> _Requirement_
Take the lines from the one with "Task: Click the add device plus icon" through the end of the material below and repeat them exactly, dropping every picture.
◇ ◇ ◇
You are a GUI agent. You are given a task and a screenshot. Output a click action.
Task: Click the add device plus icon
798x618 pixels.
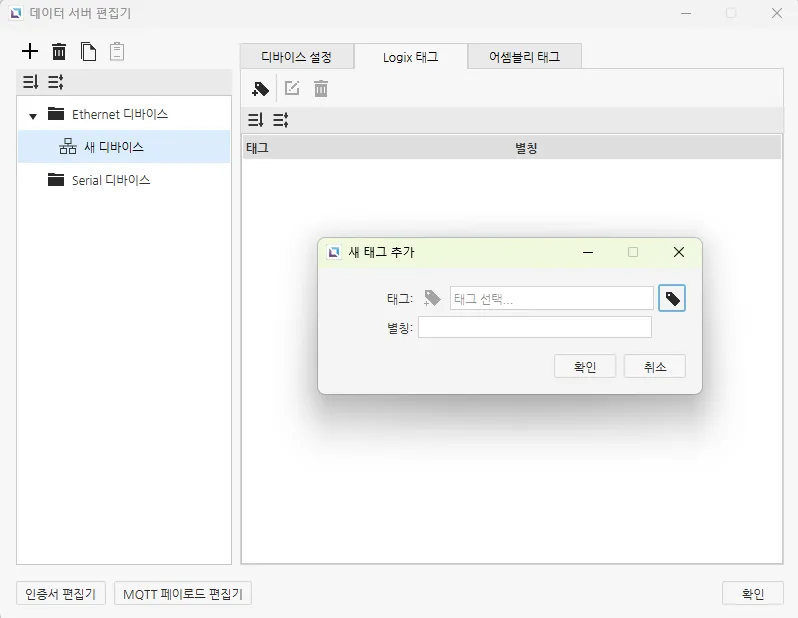click(x=30, y=52)
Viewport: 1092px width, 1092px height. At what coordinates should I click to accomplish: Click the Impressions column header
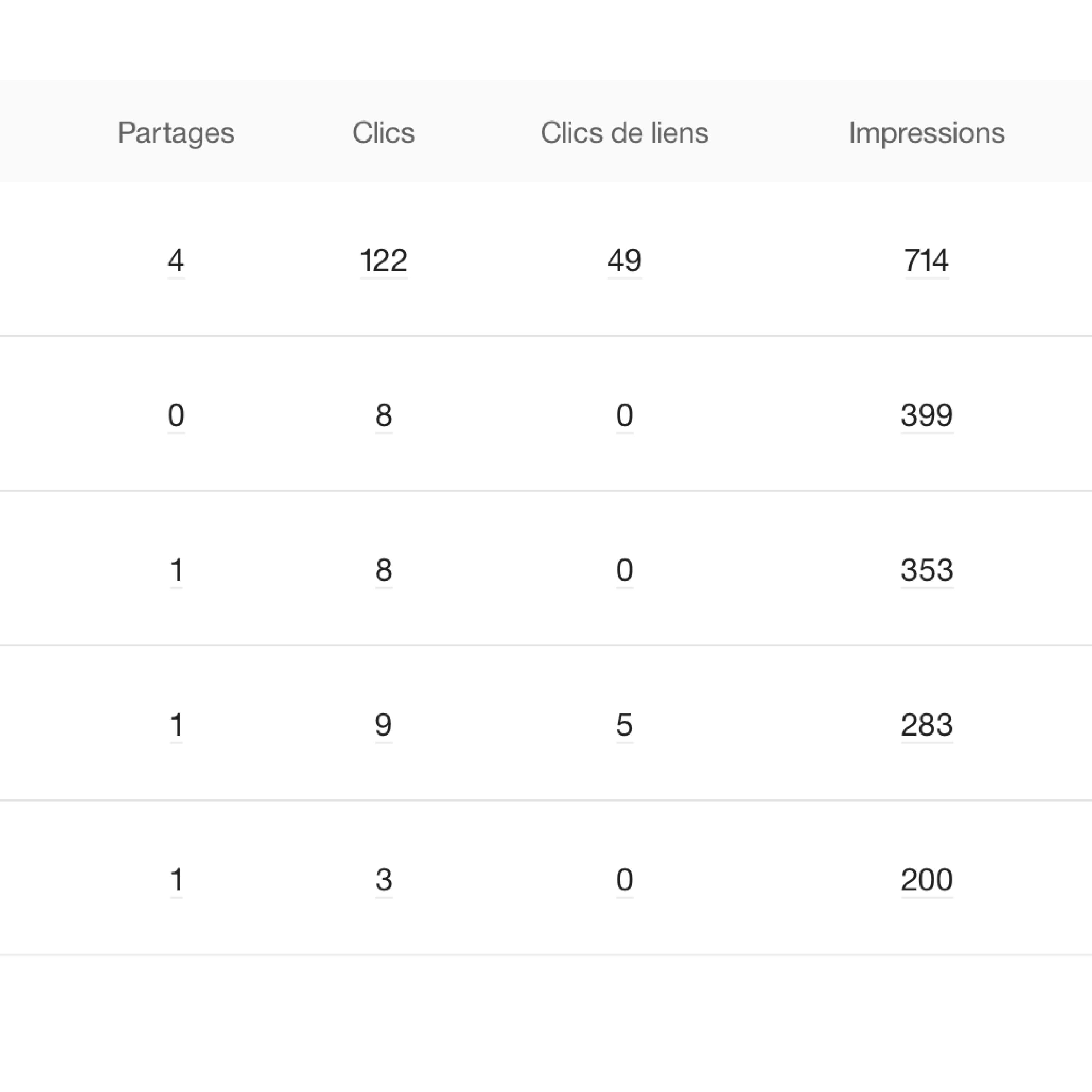[x=926, y=133]
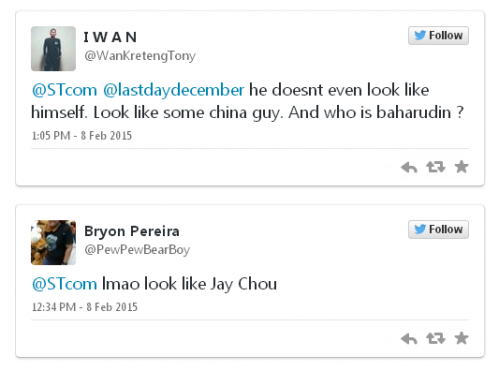Click the Twitter bird in IWAN's Follow button
The height and width of the screenshot is (371, 499).
click(x=420, y=35)
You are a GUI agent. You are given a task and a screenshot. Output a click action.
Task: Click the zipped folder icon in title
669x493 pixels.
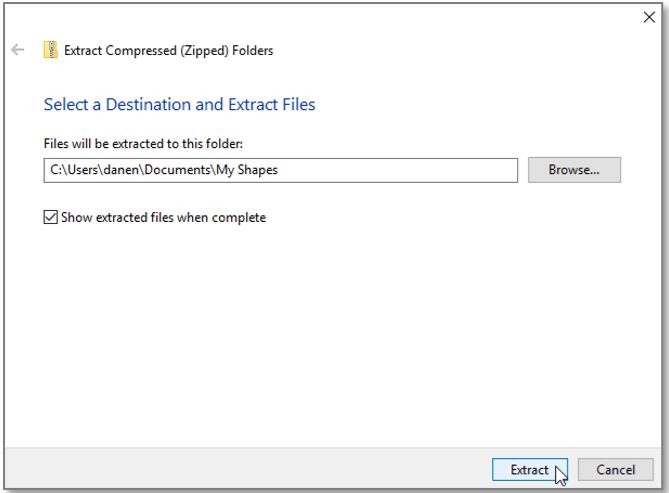[50, 50]
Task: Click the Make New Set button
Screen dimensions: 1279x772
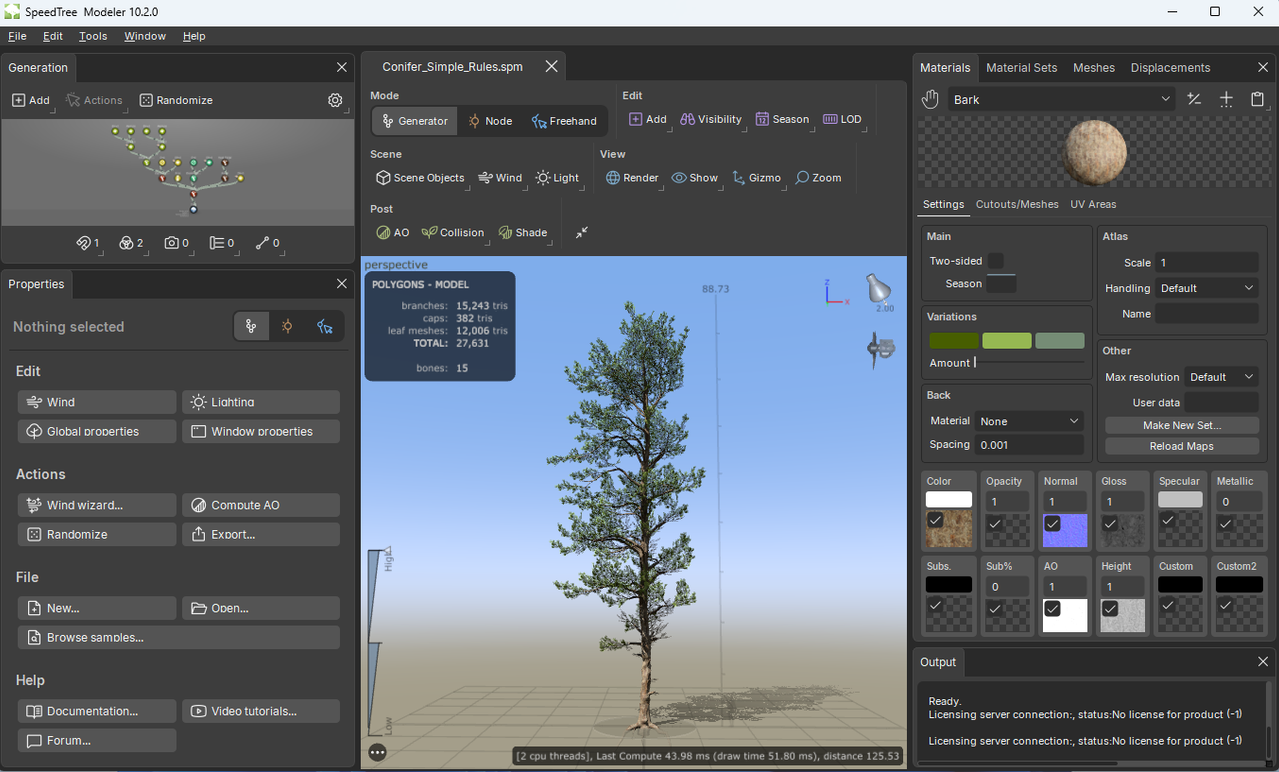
◇ ◇ ◇
> _Output of the task_
Task: Click the add device plus icon
798x618 pixels.
click(x=30, y=52)
Viewport: 1092px width, 1092px height. At what coordinates should I click to accomplish: Click the Impressions column header
[x=926, y=133]
Click the Twitter bird in IWAN's Follow button
The height and width of the screenshot is (371, 499).
click(x=420, y=35)
You are a GUI agent. You are given a task and a screenshot. Output a click action.
Task: Click the zipped folder icon in title
669x493 pixels.
[50, 50]
Task: Click the Make New Set button
Screen dimensions: 1279x772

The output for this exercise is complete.